El agua de beber, un bien básico y necesario para la vida, sigue siendo un bien escaso y no garantizado en algunos pueblos de esta provincia.

¡Y luego nos preguntamos por qué se despuebla la zona rural de Zamora!

Claro que la nueva Diputación se constituye en plena canícula. Todo hay que decirlo. Que el año ha sido seco y el verano muy caluroso, también. Que en agosto hay más vecinos en Zamora que en el siglo pasado, y que encima vienen de fuera con la bárbara costumbre de ducharse diariamente. Que riegan con agua del grifo porque tomates como los de la huerta no se encuentran en ningún sitio, y son un atractivo turístico de primer orden, junto con la matanza que haya sobrevivido desde el crudo invierno. Que para que se entretengan los forasteros y sigan viniendo en verano también se han hecho piscinas que hay que llenar. Y miles de disculpas más.

Claro que no será por falta de ríos, incluido el viejo Duero y su cuenca. Ni de tierras anegadas por embalses al servicio de la luz lejana y no de la sed de nuestros pueblos ¡Si hasta en Sanabria, nuestra puerta a la España húmeda, falta agua! Algo no funciona bien en Zamora si hay agua más que de sobra pero hay pueblos con sed, abastecidos con cisternas o agua embotellada. Aquí no se reparte bien. Aquí hay que cambiar algo.

Claro que quizá la falta de agua no sea una casualidad, sino una opción estratégica de quienes nos gobiernan, que parecen haber optado por la despoblación de Zamora y otros territorios ¡Para qué gastar en agua que no se ha de beber! Déjala correr, deprisa, deprisa.

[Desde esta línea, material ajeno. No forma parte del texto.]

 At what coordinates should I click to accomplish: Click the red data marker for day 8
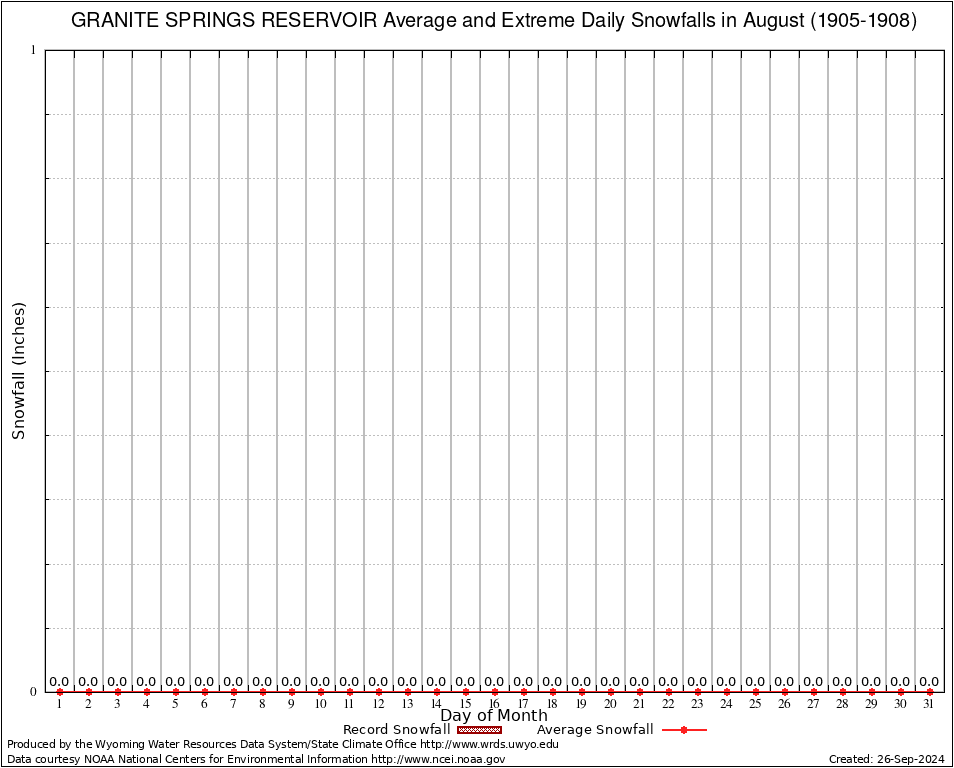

Porque decisión estratégica es que la Junta presuma en este diario de cifras de ahorro que han supuesto eliminar 4.129 puestos de trabajo en "entes" administrativos. A los que hay que añadir miles más de puestos eliminados en la sanidad pública, en la educación pública, en la dependencia de todos. Trabajadores que ya no van a necesitar agua de beber, a los que se les obliga a correr, deprisa, deprisa. Porque no importa el déficit de agua o de trabajo, sino el otro déficit, el macroeconómico. Que parece ir viento en popa.

Tampoco traen ni gota de agua fresca a Zamora los Presupuestos del Estado del año que viene. ¡Y eso que son los de la recuperación económica! Solo inversiones en la vía del AVE, que no deja ni el obligado tanto por ciento para la cultura, y que además es única como la actual vía ferroviaria. Como si fuera solo de una única dirección: solo para irse, deprisa, deprisa.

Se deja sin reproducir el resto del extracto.